### [What needs to be done]
Below are the records; they must be reproduced verbatim.

─── Study material

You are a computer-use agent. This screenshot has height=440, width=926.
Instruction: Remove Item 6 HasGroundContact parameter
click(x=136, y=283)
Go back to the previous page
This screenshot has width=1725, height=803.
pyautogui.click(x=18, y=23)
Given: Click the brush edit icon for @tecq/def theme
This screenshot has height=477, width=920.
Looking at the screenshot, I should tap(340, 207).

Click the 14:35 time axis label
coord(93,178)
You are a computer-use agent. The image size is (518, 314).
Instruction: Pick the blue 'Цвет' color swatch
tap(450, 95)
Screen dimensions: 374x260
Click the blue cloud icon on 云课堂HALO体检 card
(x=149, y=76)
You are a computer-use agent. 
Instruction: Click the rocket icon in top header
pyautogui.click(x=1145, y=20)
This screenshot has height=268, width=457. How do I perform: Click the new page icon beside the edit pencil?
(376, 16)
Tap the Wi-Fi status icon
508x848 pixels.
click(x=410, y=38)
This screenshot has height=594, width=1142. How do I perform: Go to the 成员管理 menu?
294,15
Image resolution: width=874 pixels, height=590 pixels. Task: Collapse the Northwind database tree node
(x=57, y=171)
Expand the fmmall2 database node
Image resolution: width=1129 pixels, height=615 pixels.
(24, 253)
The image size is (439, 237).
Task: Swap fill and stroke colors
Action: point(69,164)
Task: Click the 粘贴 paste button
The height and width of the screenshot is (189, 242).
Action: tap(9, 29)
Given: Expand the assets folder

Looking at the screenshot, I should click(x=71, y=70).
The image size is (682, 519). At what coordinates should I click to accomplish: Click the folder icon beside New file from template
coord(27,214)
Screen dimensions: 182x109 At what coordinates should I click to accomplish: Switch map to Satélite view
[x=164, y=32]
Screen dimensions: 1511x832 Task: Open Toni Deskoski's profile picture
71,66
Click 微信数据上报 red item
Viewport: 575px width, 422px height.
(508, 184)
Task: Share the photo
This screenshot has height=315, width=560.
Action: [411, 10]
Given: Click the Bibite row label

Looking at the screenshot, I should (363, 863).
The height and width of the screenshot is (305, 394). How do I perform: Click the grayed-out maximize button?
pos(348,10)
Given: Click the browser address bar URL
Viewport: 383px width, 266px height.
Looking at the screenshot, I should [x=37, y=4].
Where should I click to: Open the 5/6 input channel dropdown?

──────

### [Solution for this problem]
You are a computer-use agent. This screenshot has height=440, width=926.
Instruction: Remove Item 6 HasGroundContact parameter
click(x=136, y=283)
Go back to the previous page
This screenshot has width=1725, height=803.
pyautogui.click(x=18, y=23)
Given: Click the brush edit icon for @tecq/def theme
This screenshot has height=477, width=920.
Looking at the screenshot, I should tap(340, 207).

Click the 14:35 time axis label
coord(93,178)
You are a computer-use agent. The image size is (518, 314).
Instruction: Pick the blue 'Цвет' color swatch
tap(450, 95)
Screen dimensions: 374x260
Click the blue cloud icon on 云课堂HALO体检 card
(x=149, y=76)
You are a computer-use agent. 
Instruction: Click the rocket icon in top header
pyautogui.click(x=1145, y=20)
This screenshot has height=268, width=457. How do I perform: Click the new page icon beside the edit pencil?
(376, 16)
Tap the Wi-Fi status icon
508x848 pixels.
click(x=410, y=38)
This screenshot has height=594, width=1142. How do I perform: Go to the 成员管理 menu?
294,15
Image resolution: width=874 pixels, height=590 pixels. Task: Collapse the Northwind database tree node
(x=57, y=171)
Expand the fmmall2 database node
Image resolution: width=1129 pixels, height=615 pixels.
(24, 253)
The image size is (439, 237).
Task: Swap fill and stroke colors
Action: point(69,164)
Task: Click the 粘贴 paste button
The height and width of the screenshot is (189, 242).
Action: tap(9, 29)
Given: Expand the assets folder

Looking at the screenshot, I should click(x=71, y=70).
The image size is (682, 519). At what coordinates should I click to accomplish: Click the folder icon beside New file from template
coord(27,214)
Screen dimensions: 182x109 At what coordinates should I click to accomplish: Switch map to Satélite view
[x=164, y=32]
Screen dimensions: 1511x832 Task: Open Toni Deskoski's profile picture
71,66
Click 微信数据上报 red item
Viewport: 575px width, 422px height.
(508, 184)
Task: Share the photo
This screenshot has height=315, width=560.
Action: [411, 10]
Given: Click the Bibite row label

Looking at the screenshot, I should (363, 863).
The height and width of the screenshot is (305, 394). How do I perform: Click the grayed-out maximize button?
pos(348,10)
Given: Click the browser address bar URL
Viewport: 383px width, 266px height.
Looking at the screenshot, I should [x=37, y=4].
Where should I click to: Open the 5/6 input channel dropdown?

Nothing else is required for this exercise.